Das Drama der schwangeren Syrerin ereignete sich im Juli. Die Frau und ihre Familie gehörten zu einer Gruppe von 36 Flüchtlingen aus Syrien, Eritrea und Äthiopien, die im Zug von Mailand nach Paris aufgegriffen wurde. Schweizer Grenzwächter nahmen die Flüchtlinge in Vallorbe an der Grenze zu Frankreich in Empfang und fuhren sie mit Kleinbussen nach Brig im Süden der Schweiz, wo die Gruppe in einen Zug zurück nach Italien gesetzt wurde.
Die syrische Familie wirft den Grenzwächtern vor, der Schwangeren während der Rückführung medizinische Hilfe verweigert zu haben. Erst bei der Ankunft in Domodossola wurde die Frau in ein Spital gebracht, wo ihr Kind tot zur Welt kam. Nun prüft die Militärjustiz, die für das Grenzwachtkorps zuständig ist, den Fall. Ein Urteil dürfte erst in einigen Monaten vorliegen.
UNHCR zeigt sich sehr beunruhigt
Menschenrechtsorganisationen kritisierten das technokratische Vorgehen bei der Rückführung heftig. Auch das UN-Hochkommissariat für Flüchtlinge (UNHCR) zeigte sich „sehr beunruhigt“ und erinnerte daran, dass Flüchtlingen in einem kritischen medizinischen Gesundheitszustand unverzüglich Hilfe geleistet werden müsse. Zudem forderte das UNHCR mehr legale Einreisemöglichkeiten vor allem für Syrien-Flüchtlinge.
Die Schweiz hat im vergangenen Herbst rund 3000 Flüchtlingen aus Syrien die erleichterte Einreise gewährt. Zudem nimmt das Land bis Herbst 2016 weitere 500 Kontingentsflüchtlinge auf. Gemessen an den Forderungen des UNHCR, wonach Europa in den nächsten zwei Jahren mindestens 100.000 Syrerinnen und Syrer aufnehmen soll, ist das ein Tropfen auf den heißen Stein.
Das UN-Flüchtlingshilfswerk räumt zwar ein, dass die Schweiz im Vergleich zur Bevölkerungszahl eine hohe Zahl von Asylsuchenden aufweise. Vergleiche man aber das Pro-Kopf-Einkommen mit der Anzahl Flüchtlinge, hinke das Land im Vergleich mit anderen Ländern „sehr hinterher“, erklärte Susin Park, die Leiterin der Schweizer Vertretung des UNCHR in einem Radiointerview.

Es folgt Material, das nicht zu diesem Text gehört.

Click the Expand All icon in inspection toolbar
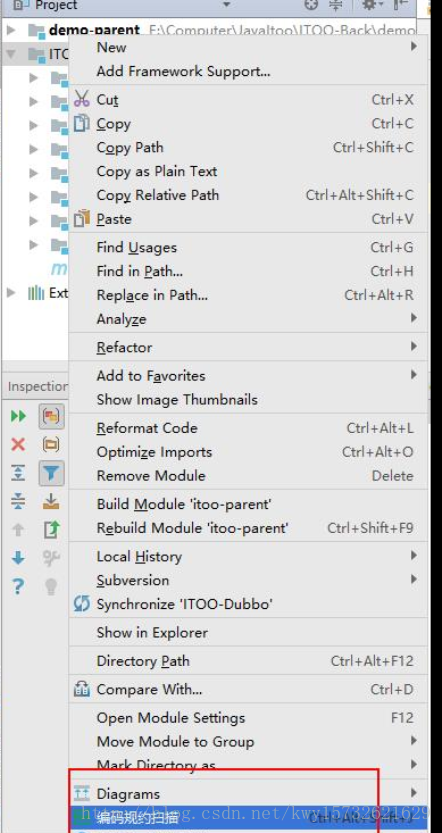 pos(18,473)
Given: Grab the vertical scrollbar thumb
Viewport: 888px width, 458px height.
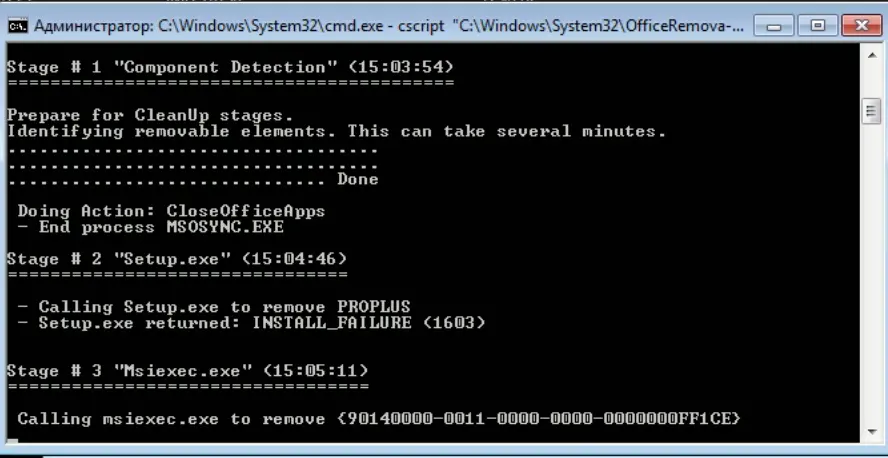Looking at the screenshot, I should click(872, 111).
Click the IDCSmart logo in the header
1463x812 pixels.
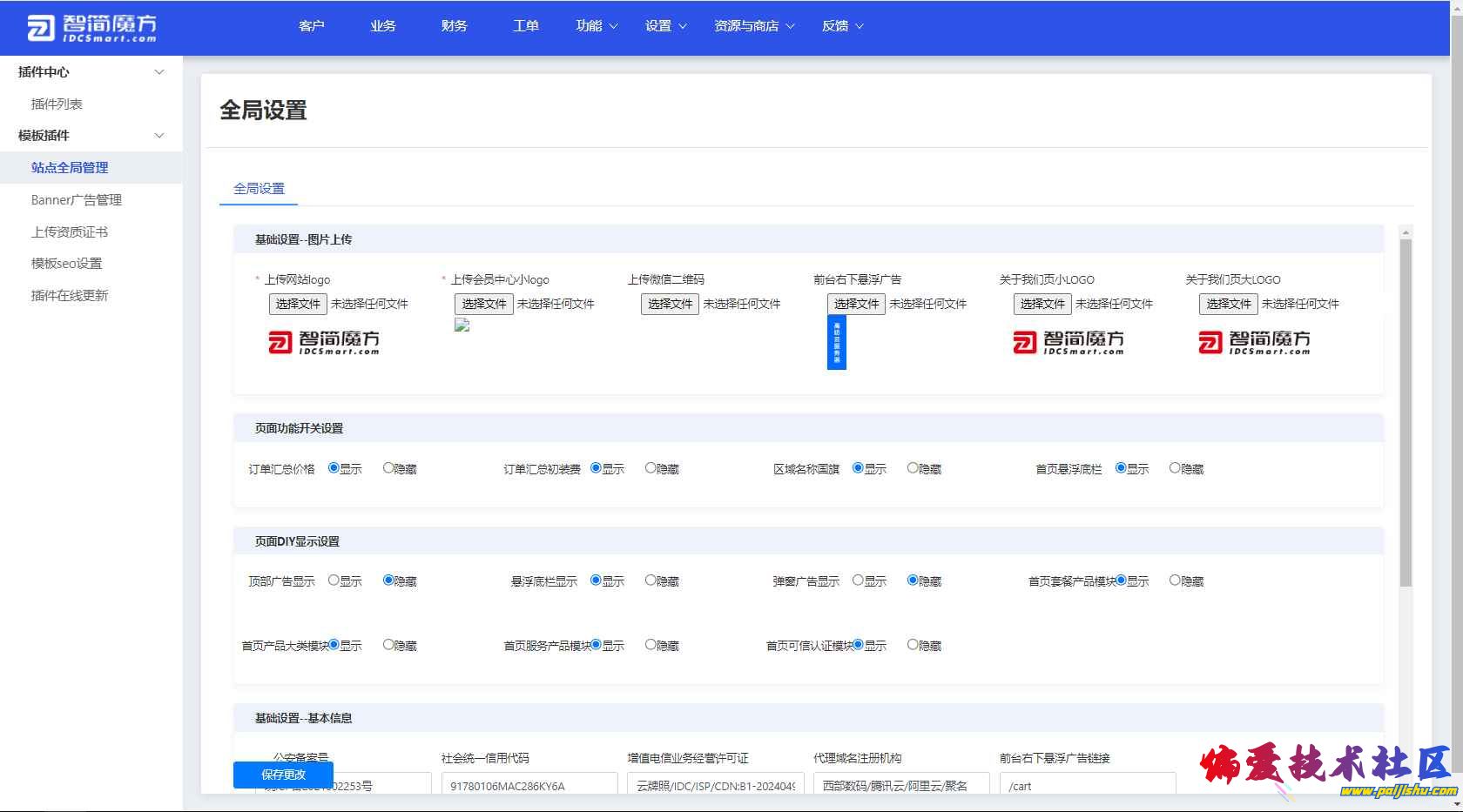(x=91, y=28)
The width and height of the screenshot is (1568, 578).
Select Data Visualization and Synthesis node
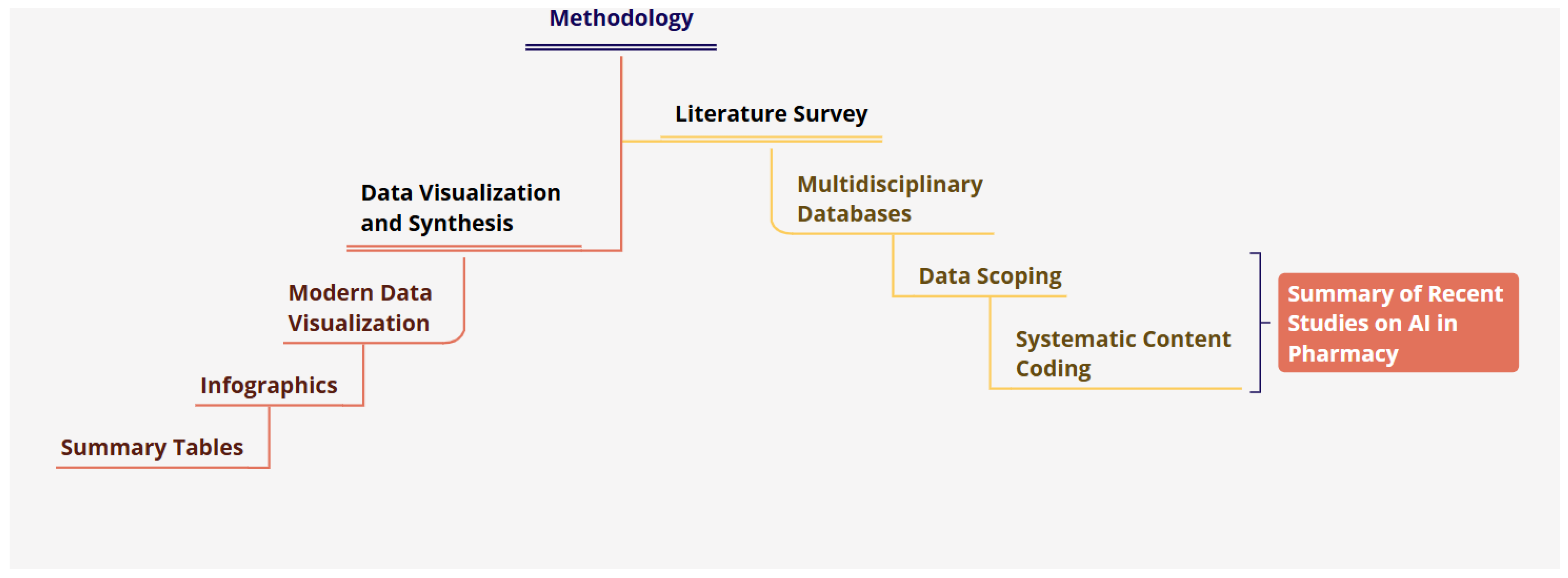460,208
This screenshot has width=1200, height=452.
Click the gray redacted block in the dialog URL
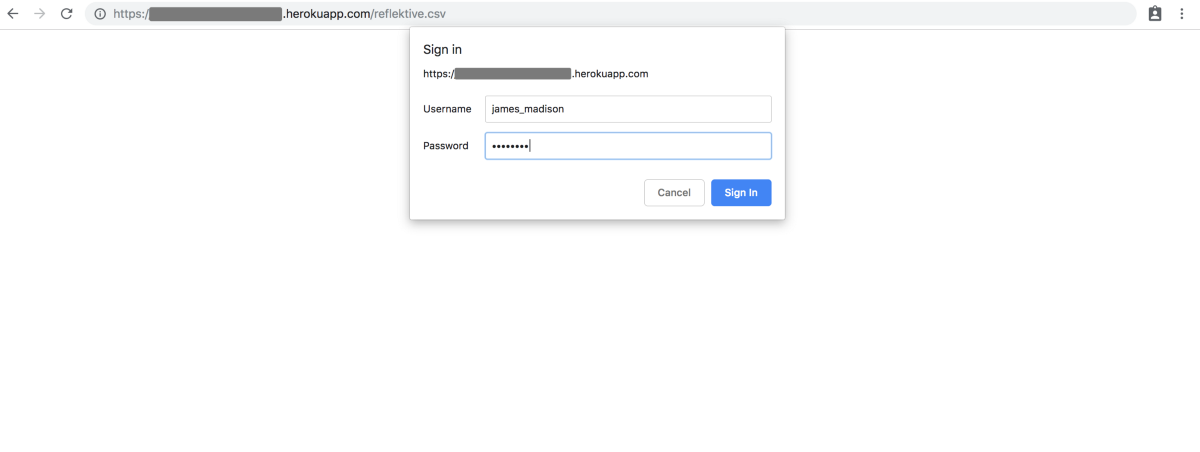512,74
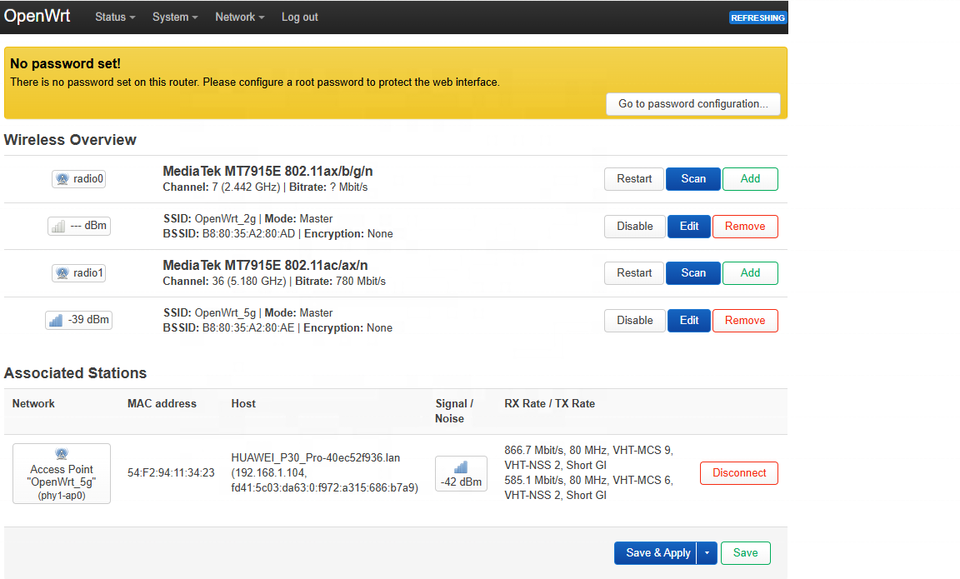The image size is (960, 579).
Task: Disable the OpenWrt_2g wireless network
Action: pyautogui.click(x=634, y=226)
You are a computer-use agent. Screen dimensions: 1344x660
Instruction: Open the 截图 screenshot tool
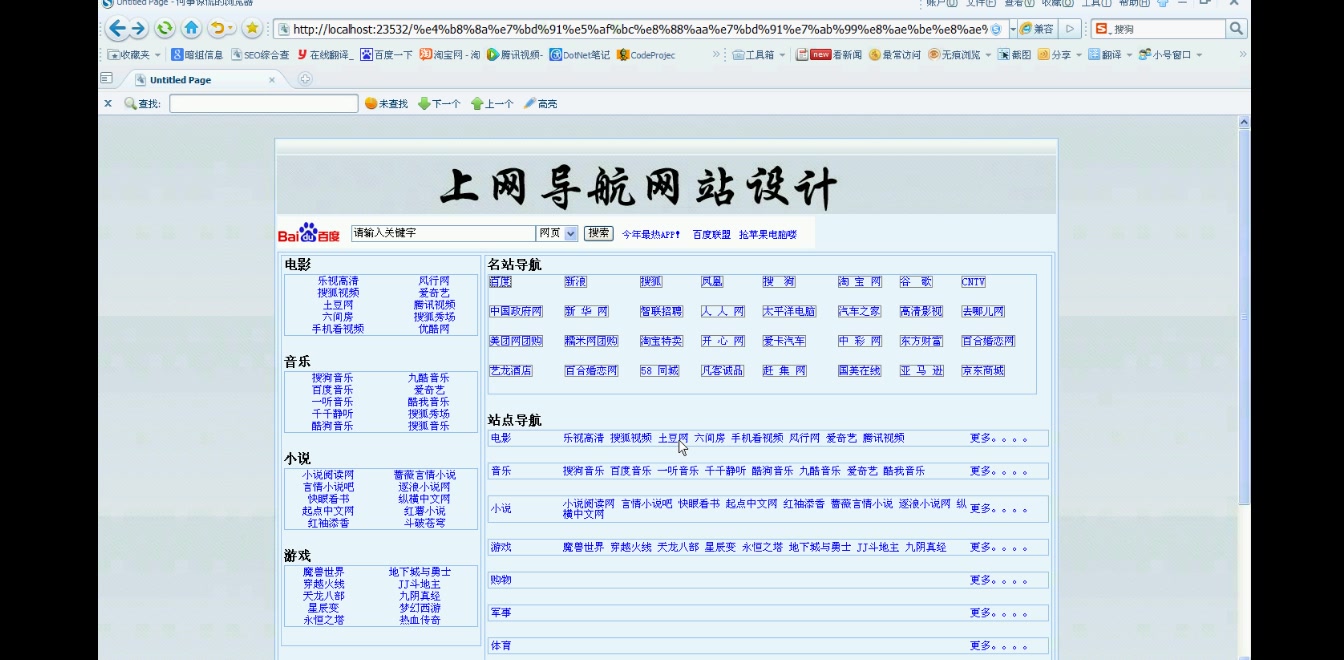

Schweizerische Volkspartei will Schraube weiter anziehen
Bei der zuständigen Bundesrätin Simonetta Sommaruga stoßen diese Forderungen auf offene Ohren. Nur sieht sich die sozialdemokratische Justizministerin einer bürgerlichen Mehrheit in Regierung und Parlament gegenüber, die stark unter rechtspopulistischem Druck steht. Die Schweizerische Volkspartei (SVP) will mit einer Initiative die Schraube weiter anziehen. So sollen Flüchtlinge konsequent nur noch im ersten Ankunftsland ein Asylgesuch stellen können. Bei Syrien-Flüchtlingen würde dies bedeuten, dass sie nur bei einer Einreise mit dem Flugzeug eine Chance auf Aufnahme in der Schweiz hätten.
Bei der Schweizer Flüchtlingshilfe hofft man, dass eine solche Volksinitiative gar nicht erst zur Abstimmung kommt: Sie sollte vom Parlament als verfassungswidrig und ungültig erklärt werden. Bundesrätin Sommaruga ihrerseits bezeichnet die Forderung, das Asylrecht in der Schweiz faktisch abzuschaffen, als „beschämend“. Vor allem verstoße sie gegen die humanitäre Tradition, die genauso wie die vielbeschworene Neutralität zur Schweiz gehöre, betonte die Sozialdemokratin in einer Rede zum Nationalfeiertag vom 1. August.